--- DATASET EXCERPTS ---
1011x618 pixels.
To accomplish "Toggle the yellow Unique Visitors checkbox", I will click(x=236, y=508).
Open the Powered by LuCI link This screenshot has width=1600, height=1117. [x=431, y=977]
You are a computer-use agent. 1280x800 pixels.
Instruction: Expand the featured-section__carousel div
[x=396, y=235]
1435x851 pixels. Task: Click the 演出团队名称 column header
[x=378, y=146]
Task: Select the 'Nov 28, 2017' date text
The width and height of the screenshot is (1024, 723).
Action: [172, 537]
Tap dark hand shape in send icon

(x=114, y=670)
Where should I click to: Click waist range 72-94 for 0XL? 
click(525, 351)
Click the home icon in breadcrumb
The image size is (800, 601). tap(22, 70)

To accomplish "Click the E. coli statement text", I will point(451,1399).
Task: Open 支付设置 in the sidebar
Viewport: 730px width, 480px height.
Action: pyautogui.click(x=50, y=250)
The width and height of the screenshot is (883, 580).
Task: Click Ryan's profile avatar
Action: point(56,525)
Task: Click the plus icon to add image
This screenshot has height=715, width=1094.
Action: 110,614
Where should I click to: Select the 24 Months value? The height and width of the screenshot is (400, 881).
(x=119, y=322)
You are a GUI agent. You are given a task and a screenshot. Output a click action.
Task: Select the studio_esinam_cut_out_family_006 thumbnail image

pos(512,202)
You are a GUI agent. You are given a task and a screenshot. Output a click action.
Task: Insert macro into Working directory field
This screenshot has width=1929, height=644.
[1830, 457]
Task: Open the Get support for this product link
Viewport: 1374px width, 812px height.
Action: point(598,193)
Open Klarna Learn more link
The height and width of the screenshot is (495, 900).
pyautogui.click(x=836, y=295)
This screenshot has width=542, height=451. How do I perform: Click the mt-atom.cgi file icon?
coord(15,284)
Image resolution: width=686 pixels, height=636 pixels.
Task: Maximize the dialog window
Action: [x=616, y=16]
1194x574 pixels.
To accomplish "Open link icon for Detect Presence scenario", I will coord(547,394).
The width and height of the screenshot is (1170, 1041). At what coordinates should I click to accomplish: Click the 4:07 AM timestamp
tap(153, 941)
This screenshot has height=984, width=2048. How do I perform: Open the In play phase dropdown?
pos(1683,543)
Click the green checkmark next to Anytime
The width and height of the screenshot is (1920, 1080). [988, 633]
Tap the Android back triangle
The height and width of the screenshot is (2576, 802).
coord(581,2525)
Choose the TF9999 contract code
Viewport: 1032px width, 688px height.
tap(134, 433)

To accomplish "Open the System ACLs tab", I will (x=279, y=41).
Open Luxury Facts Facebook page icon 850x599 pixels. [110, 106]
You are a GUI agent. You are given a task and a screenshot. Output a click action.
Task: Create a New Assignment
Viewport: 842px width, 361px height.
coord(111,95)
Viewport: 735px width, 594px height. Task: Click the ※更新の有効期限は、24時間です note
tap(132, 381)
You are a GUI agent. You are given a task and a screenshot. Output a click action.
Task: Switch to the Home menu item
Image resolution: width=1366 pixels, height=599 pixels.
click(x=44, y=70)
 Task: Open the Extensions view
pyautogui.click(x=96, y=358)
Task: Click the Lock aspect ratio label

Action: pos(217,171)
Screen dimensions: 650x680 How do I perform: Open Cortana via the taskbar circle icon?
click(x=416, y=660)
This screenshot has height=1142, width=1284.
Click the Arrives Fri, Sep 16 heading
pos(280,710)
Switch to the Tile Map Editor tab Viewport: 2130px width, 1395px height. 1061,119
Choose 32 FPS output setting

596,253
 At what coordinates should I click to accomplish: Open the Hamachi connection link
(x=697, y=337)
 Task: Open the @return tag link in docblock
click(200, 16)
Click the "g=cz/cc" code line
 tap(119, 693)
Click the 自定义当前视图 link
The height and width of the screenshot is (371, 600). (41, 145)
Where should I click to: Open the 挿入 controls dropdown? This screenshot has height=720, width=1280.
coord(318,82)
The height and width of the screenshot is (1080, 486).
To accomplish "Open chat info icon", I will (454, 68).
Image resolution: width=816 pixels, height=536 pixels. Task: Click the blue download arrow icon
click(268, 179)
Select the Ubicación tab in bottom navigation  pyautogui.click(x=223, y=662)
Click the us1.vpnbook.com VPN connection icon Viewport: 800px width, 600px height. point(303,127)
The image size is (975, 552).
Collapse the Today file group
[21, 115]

--- EXERCISE DESCRIPTION ---
Your task is to copy exactly, and only, the lines from the line with "Click the 自定义当前视图 link" through the last line of the entries, both included.

--- RESULT ---
Click the 自定义当前视图 link
The height and width of the screenshot is (371, 600). (41, 145)
Where should I click to: Open the 挿入 controls dropdown? This screenshot has height=720, width=1280.
coord(318,82)
The height and width of the screenshot is (1080, 486).
To accomplish "Open chat info icon", I will (454, 68).
Image resolution: width=816 pixels, height=536 pixels. Task: Click the blue download arrow icon
click(268, 179)
Select the Ubicación tab in bottom navigation  pyautogui.click(x=223, y=662)
Click the us1.vpnbook.com VPN connection icon Viewport: 800px width, 600px height. point(303,127)
The image size is (975, 552).
Collapse the Today file group
[21, 115]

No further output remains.